United States District Court, N.D. West Virginia

May 1, 2018

J. RON WRIGHT, in his capacity as Administrator of the Estate of TERRY LEE RICHARD, JR., Plaintiff,
v.
SBA COMMUNICATIONS CORP.; SBA TOWERS, LLC; SBA INFRASTRUCTURE, LLC; SBA NETWORK SERVICES, LLC; FDH VELOCITEL; FDH ENGINEERING, INC.; FDH INNOVATION; and FDH, INC., Defendants. and FDH, INC., now known as KCHM, INC.; and FDH ENGINEERING, INC., now known as KCHM and ASSOCIATES, INC., Third-Party Plaintiffs,
v.
S&S COMMUNICATION SPECIALISTS, INC.; THE ESTATE OF KYLE KIRKPATRICK; JERRY HILL; and RANDALL MCELHANEY, Third-Party Defendants. and VELOCITEL, INC. d/b/a FDH VELOCITEL, Third-Party Plaintiff,
v.
THE ESTATE OF KYLE KIRKPATRICK; JERRY HILL; and RANDALL McELHANEY, Third-Party Defendants.

          JUDGE KEELEY

          OPINION AND ORDER

          MICHAEL JOHN ALOI, UNITED STATES MAGISTRATE JUDGE

         This case is before the undersigned pursuant to a referral order (ECF No. 246) entered by United States District Judge, Irene M. Keeley, on March 28, 2018. For the reasons discussed below, Defendant's Motion for Entry of a Protective Order is DENIED.

         I. Procedural History

         On March 27, 2018, KCHM filed a Motion for Protective Order (ECF No. 241) and Memorandum in Support[1] (ECF No. 242), which had been filed after Plaintiff filed his Fifth Amended Notice of Deposition Pursuant to Rule 30(b)(6) of the Federal Rules of Civil Procedure to Defendants FDH, Inc., now known as KCHM, Inc. and FDH Engineering, Inc., now known as KCHM and Associates, Inc. KCHM argued that the information that the Plaintiff sought was inappropriate “financial discovery” that would give the Plaintiff an unfair advantage in settlement negotiations and such inquiry is premature as the Plaintiff has not made a prima facie showing justifying an award for punitive damages.[2] On April 23, 2018, Plaintiff filed his Memorandum of Law in Opposition of KCHM's Motion for Entry of a Protective Order (ECF No. 261). Plaintiff argued that it is not seeking financial information, but rather the information will substantiate Plaintiff's argument that Velocitel is a successor in interest of KCHM and would also be responsible for any liability placed on KCHM, making Velocitel an appropriate party to the case.

         Then on April 26, 2018, Defendant KCHM filed its Reply in Support of KCHM, Inc. and KCHM and Associates, Inc.'s Motion for Entry of a Protective Order (ECF N. 268). The Defendant argued that the financial discovery that Plaintiff seeks is irrelevant to the claims against the Defendants and Plaintiff has not sufficiently pled a claim that would allow the Plaintiff to “pierce the corporate veil” to gain such information. On April 30, 2018, the parties came before Magistrate Judge Michael John Aloi for a hearing to determine whether or not a protective order should be granted as to the Rule 30(b)(6) Deposition Areas of Inquiry Nos. 1, 2, 4, 6, 7, 8, 9 and 11. During the hearing, Defendant KCHM argued that because Plaintiff has not adequately pled a claim against Velocitel and this request for discovery is inappropriate, absent amending the pleadings. Plaintiff contended that its Complaint does allege that Velocitel is the successor to KCHM and, more importantly, this information is required because of Defendant Velocitel's Motion for Judgment on the Pleadings (ECF No. 63), in which Velocitel moved to dismiss itself from the case claiming that it was not an appropriate party in the case.

## EXCERPTED DATA

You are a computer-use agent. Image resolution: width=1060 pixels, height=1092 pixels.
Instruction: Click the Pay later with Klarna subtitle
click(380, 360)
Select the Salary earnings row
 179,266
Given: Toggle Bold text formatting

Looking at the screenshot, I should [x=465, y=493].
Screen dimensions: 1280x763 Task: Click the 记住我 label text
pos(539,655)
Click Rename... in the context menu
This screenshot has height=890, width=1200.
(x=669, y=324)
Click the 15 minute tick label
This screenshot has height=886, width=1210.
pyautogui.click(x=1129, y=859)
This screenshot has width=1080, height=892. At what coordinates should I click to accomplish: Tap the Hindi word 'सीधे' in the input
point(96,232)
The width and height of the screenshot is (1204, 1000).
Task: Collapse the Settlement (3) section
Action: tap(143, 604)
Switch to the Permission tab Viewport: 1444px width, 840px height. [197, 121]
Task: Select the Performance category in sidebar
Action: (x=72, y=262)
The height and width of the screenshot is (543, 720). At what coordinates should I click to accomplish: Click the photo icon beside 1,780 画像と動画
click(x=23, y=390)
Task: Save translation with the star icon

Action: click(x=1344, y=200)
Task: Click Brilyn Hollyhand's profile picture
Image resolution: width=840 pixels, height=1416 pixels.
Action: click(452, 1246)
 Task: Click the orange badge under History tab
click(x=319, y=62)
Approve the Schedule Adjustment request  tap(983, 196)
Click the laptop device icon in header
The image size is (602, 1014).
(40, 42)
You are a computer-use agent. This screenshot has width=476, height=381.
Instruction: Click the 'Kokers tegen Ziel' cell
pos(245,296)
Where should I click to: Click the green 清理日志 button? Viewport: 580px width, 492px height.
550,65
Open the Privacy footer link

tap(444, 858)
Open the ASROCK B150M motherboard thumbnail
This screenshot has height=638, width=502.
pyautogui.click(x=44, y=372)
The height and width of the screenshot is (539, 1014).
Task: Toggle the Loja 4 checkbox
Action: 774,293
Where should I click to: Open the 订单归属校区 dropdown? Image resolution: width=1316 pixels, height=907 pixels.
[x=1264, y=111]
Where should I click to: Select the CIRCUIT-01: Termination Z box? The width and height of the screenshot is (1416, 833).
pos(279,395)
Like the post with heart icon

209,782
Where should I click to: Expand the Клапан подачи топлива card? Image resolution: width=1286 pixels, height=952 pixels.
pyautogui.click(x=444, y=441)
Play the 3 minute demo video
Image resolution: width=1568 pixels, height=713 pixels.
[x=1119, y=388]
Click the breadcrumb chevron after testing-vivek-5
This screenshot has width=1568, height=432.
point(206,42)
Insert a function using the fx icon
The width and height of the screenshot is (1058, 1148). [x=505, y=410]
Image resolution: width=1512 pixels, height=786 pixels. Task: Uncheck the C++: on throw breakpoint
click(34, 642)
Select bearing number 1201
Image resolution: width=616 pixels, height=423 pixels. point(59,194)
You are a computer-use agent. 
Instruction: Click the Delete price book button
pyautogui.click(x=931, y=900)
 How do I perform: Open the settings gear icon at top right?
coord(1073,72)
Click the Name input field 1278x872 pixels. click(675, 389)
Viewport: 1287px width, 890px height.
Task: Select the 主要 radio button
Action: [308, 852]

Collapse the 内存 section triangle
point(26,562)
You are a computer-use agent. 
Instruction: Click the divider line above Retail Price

## REQUIREMENT A
Answer these questions about the court opinion on the protective order motion:
(i) Which judge entered the referral order, and on what date?
(ii) On what date did the Plaintiff file his memorandum opposing the motion for a protective order?
(iii) Which Rule 30(b)(6) Deposition Areas of Inquiry were at issue in the April 30, 2018 hearing?
## REQUIREMENT B
Continue the court opinion on the protective order motion from the point where it ends.

## EXPECTED ANSWER A
(i) United States District Judge Irene M. Keeley, on March 28, 2018.
(ii) April 23, 2018.
(iii) Nos. 1, 2, 4, 6, 7, 8, 9 and 11.

## EXPECTED ANSWER B
         II. Applicable Law

         Rule 30(b)(6) of the Federal Rules of Civil Procedure provides in pertinent part:

(6) Notice of Subpoena Directed to an Organization. In its notice or subpoena, a party may name as the deponent a public or private corporation, a partnership, an association, a governmental agency, or other entity and must describe with reasonable particularity the matters for examination. The named organization must then designate one or more officers, directors, or managing agents, or designate other persons who consent to testify on its behalf; and it may set out the matters on which each person designated will testify. A subpoena must advise a nonparty organization of its duty to make this designation. The persons designated must testify about information known or reasonably available to the organization. This paragraph (6) does not preclude a deposition by any other procedure allowed by these rules.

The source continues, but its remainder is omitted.